Introduction

Myelodysplastic syndromes (MDS) represent a heterogeneous group of hematopoietic disorders that may progress to acute myeloid leukemia (AML) and often warrant allogeneic hematopoietic stem cell transplantation (allo-SCT) to achieve durable remission [1]. MDS predominantly affects the elderly, necessitating regimens with a balanced toxicity and tolerability [2]. While various reduced-intensity and myeloablative conditioning (MAC) regimens have been employed [3,4,5,6,7,8,9], the optimal approach in untreated patients remains uncertain. In this context, the sequential FLAMSA-FB regimen, incorporating an initial “induction-like” cytoreductive phase (FLAMSA) followed by a conditioning backbone of fludarabine and busulfan (FB), has been suggested to improve disease control prior to allo-SCT [10].

Although FLAMSA-based regimens have shown promise in high-risk or relapsed/refractory disease, their value in treatment-naïve MDS remains controversial [10,11,12,13]. Emerging evidence suggests that upfront transplantation may suffice for lower-burden MDS [14, 15], calling into question whether an “induction-like” phase adds clinical benefit [16,17,18,19,20,21,22,23,24,25].

We conducted this study to compare transplant outcomes between FLAMSA-FB and standard conditioning regimens in previously untreated MDS.

Materials and methods

In this retrospective study, we compared allo-SCT outcomes between FLAMSA-FB and standard conditioning regimens.

Ethics approval and consent to participate

This study was approved by the Ethics Committee of the University Medical Center Hamburg-Eppendorf (UKE) (reference number: 2022-100940-BO-ff). The study was performed in accordance with the Declaration of Helsinki. Informed consent was obtained from all participants.

All patients who underwent allo-SCT for untreated MDS (with 5–20% bone marrow blasts) at the University Medical Center Hamburg between 2006 and 2024 were included. Myeloablative conditioning regimens were defined according to the working group definition [26]. The FLAMSA-FB regimen included fludarabine (30 mg/m2; total dose 120 mg/m2), amsacrine (100 mg/m2; total dose 400 mg/m2), and cytarabine (1 g/m2; total dose 4 g/m2) from days −11 to −8, followed by a 3-day interval without therapy followed by Busulfan (total dose 6.4 mg/kg) from days −4 to −3, and Fludarabine (30 mg/m2; total dose 60 mg/m2) on days −4 and −3.

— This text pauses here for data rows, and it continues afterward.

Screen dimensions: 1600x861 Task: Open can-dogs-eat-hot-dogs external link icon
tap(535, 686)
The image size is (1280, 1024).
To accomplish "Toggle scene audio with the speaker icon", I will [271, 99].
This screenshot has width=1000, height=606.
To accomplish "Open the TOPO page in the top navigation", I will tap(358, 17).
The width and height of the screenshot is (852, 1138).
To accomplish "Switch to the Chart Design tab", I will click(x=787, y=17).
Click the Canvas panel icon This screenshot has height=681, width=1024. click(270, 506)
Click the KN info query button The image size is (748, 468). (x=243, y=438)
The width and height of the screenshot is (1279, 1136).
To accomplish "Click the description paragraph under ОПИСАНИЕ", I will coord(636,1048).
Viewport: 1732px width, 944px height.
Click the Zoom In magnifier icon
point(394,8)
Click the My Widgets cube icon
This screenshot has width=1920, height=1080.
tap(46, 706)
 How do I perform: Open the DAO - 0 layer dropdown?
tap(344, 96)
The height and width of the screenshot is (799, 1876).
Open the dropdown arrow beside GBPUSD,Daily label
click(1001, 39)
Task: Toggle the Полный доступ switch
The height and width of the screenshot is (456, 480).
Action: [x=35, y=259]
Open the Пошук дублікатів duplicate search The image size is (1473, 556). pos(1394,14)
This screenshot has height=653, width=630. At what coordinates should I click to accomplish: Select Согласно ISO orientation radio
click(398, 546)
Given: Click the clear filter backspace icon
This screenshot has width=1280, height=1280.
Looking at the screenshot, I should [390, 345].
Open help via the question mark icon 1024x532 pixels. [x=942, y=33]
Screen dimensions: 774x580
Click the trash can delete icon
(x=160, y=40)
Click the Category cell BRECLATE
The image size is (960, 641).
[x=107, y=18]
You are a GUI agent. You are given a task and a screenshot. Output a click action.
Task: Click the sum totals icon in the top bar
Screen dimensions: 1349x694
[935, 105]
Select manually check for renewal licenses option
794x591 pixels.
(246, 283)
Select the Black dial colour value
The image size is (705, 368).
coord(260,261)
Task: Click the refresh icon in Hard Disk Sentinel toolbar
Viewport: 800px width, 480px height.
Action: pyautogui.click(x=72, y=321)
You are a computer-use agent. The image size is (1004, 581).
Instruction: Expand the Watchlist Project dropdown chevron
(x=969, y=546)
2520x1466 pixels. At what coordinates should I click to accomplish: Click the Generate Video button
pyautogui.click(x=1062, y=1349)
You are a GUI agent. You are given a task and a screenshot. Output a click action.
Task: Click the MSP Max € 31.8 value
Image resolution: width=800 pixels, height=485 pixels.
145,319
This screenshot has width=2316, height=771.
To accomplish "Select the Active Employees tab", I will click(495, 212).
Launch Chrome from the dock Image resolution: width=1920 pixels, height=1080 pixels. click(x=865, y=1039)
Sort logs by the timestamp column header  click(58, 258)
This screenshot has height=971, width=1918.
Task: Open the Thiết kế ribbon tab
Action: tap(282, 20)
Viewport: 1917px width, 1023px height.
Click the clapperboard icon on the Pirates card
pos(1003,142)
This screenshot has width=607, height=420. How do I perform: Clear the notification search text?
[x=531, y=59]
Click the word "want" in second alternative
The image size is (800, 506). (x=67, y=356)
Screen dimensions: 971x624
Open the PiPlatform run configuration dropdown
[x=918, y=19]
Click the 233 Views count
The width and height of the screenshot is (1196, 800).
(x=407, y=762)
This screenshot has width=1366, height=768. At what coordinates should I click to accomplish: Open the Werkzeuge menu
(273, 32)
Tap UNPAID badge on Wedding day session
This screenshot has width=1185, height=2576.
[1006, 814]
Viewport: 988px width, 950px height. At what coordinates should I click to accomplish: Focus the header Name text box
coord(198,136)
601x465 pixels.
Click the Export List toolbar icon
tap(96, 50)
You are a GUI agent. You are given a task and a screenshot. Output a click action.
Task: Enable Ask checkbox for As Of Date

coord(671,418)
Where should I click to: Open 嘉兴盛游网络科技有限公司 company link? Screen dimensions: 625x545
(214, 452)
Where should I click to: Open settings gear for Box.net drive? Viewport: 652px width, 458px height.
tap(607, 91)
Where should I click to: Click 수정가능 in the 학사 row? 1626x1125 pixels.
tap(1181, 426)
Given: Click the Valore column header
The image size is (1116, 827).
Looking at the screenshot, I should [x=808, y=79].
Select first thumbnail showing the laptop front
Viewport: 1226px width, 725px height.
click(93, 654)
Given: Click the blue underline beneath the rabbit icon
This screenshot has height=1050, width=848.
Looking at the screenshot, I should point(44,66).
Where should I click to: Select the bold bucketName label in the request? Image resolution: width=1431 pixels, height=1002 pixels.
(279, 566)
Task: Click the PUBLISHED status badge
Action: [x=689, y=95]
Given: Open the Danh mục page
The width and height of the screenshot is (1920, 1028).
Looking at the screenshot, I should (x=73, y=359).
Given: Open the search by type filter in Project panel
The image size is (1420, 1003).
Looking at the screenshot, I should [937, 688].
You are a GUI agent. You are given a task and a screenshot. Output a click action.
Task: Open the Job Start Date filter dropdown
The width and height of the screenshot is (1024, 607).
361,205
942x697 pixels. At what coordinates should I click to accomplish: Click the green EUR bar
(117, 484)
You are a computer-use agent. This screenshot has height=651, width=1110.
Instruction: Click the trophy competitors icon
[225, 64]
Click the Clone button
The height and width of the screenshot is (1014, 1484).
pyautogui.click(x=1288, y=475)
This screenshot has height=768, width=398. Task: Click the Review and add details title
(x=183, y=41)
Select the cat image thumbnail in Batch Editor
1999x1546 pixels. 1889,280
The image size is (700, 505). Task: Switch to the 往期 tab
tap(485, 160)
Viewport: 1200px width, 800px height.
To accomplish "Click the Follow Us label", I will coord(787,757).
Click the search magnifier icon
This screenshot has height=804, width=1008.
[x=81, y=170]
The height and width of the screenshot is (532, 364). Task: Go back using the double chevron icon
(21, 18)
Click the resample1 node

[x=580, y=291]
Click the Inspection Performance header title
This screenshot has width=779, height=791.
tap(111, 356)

The TB regimen consisted of Thiotepa (5 mg/kg per day; total dose 10 mg/kg) on days −6 and −5, and Busulfan (3.2 mg/kg per day; total dose 6.4 mg/kg) on days −4 and −3.

The Treo-Flu regimen consisted of Treosulfan (12 g/m2; total dose 36 g/m2) on days −6 to −4, and Fludarabine (30 mg/m2; total dose 150 mg/m2) on days −6 to −2.

The FB regimen consisted of Busulfan (total dose 6.4 mg/kg) from days −7 to −5, and Fludarabine (30 mg/m2; total dose 150 mg/m2) on days −7 to −3.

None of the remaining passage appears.